The nature of “efforts” clauses (“best efforts,” “reasonable efforts,” “best commercial efforts,” “commercially reasonable efforts,” etc.) is that they often support milestones that are far from guaranteed, or even that might pose a significant challenge. In such situations, your “efforts” clause could actually be a blank check for the buyer to abandon efforts altogether, confident in the improbability of your proving actual damages at trial. It seems odd to call the basic causation element of a contract claim a “loophole,” but that’s what it becomes in the context of “efforts” provisions that support any moderate-to-difficult milestones that are not yet close to being achieved when the breach occurs.

It seems in patent bad faith for a buyer to knowingly dilute or abandon its efforts in breach of an obligation not to do so, but that claim — breach of the implied covenant of good faith and fair dealing — also requires damages to be proven to a reasonable certainty. Vu v. California Commerce Club, Inc., 58 Cal. App. 4th 229, 233 (Cal. Ct. App. 1997). Your client may be stuck in a painful — and likely avoidable — situation.

Solutions

The simplest way to avoid the issue is to eschew efforts clauses altogether. If you valuate your milestone events up front ([value if the milestone is achieved] X [probability of achievement]), you can include it in the up-front purchase price while avoiding the expensive down-the-road headache of litigating contingent payments, “efforts,” and causation, and your clients receive the full present value of their property.

Some transactional attorneys may resist this option, arguing that practical realities requiring expeditious deal-closing often preclude up-front valuation of milestones, the speculative nature of which may cause an impasse where the parties dispute probability of achievement. But this retort highlights the very problem that efforts clauses cause — that same speculative nature is what makes proving the causation element on the back end so difficult if, for example, the buyer abandons efforts to achieve the milestone altogether.

If practical realities require contingent payment obligations, then another solution (depending on your operative law) is to contract around causation by liquidating the damages of a breach of the efforts provision.
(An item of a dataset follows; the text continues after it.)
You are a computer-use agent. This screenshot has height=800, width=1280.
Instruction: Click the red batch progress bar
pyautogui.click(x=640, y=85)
California’s liquidated damages law seems particularly suited for this. The Civil Code was amended in 1978 to render reasonable liquidated damages enforceable by default (with some codified exceptions) (CC Section 1671) on the recommendation of the California Law Revision Commission. The CLRC noted in its report that, when damages are liquidated, “troublesome problems involved in proving causation and foreseeability are avoided…. [A party] may fear that, without an enforceable provision liquidating the damages, the other party will lack incentive to perform since any damages he causes will not be sufficiently provable to be collected.” Annual Report, 13 Cal. L. Revision Comm’n Reports 1601, 1740 (1976).
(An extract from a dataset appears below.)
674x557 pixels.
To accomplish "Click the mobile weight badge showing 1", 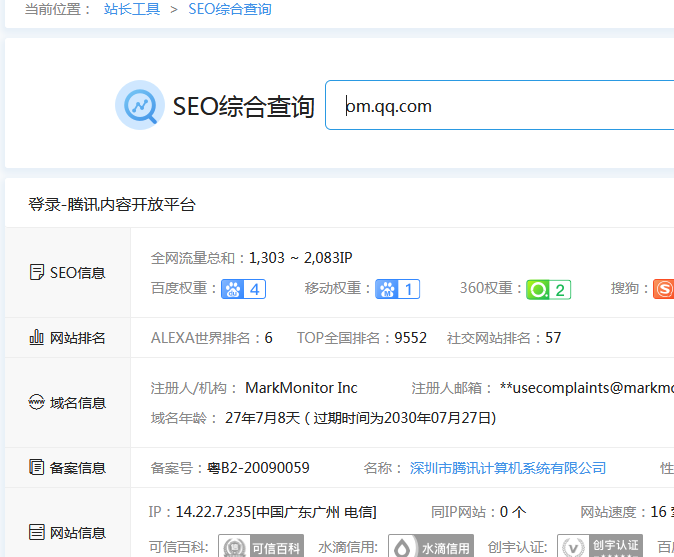I will tap(397, 289).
Another solution is to use per-unit royalties instead of threshold milestones. While this won’t work for milestones that can’t be measured on a gradation (such as obtaining regulatory approvals), it works for sales- or revenue-based milestones. For example, instead of a clause requiring a buyer to use best efforts to sell a million widgets, and if it does so, the buyer pays the seller $1 million, the contract instead requires the buyer to use best efforts to maximize widget sales, and the seller receives a $1 royalty on each widget sold, with royalties capped at $1 million. That way, if the buyer breaches the efforts provision, your client won’t walk away with nothing — you’ll have your battle of the experts about how many widgets would have been sold had best efforts been expended, the factfinder decides on a number, and your client recovers its damages (once the fact of damages is proven by reasonable certainty, they won’t be denied simply for lack of “mathematical precision” in their estimation. Milton v. Hudson Sales Corp., 152 Cal. App. 2d 418, 434-35 (Cal. Ct. App. 1957)). However, do consider how a royalty may incentivize the buyer to favor its products with better margins (i.e., those without a royalty) — this could push sales of your product down even if the seller doesn’t go so far as to commit actionable breach of the efforts provision. You might partially protect against this outcome by setting a guaranteed minimum total royalty, as the plaintiff did in Citri-Lite v. Cott Bevs., Inc., 1:07-cv-01075 OWW DLB (E.D. Cal. Sept. 30, 2011), aff’d, 546 Fed. Appx. 651 (9th Cir. 2013) (no breach of the “efforts” provision, but plaintiff had protected itself with a guaranteed minimum royalty).

The plaintiff in 1L Contracts staple Bloor v. Falstaff Brewing Corp., 601 F.2d 609 (2nd Cir. 1979) protected himself by combining both a per-widget royalty and, as a backstop against total abandonment, liquidated damages. The buyer of a beer brand was obligated to use best efforts to sell the beer, and would pay the seller $0.50 per case sold for six years. 610. But if the buyer “substantially discontinue[d]” distribution of the brand, it would pay a liquidated sum based on the amount of time left in the royalty period when the breach occurred. 610. The court found that the buyer breached the best efforts requirement, and awarded the seller his lost royalties (although it did not find that the liquidated damages were triggered). 614-16.

In considering a potential efforts provision during contract negotiations, consider what would happen if the buyer breached it before most of the goal had been achieved. Would your client actually be protected? If it turns out your efforts provision looks less like an iron shield and more like Swiss cheese, alternative contract arrangements may be more protective of your client’s interests.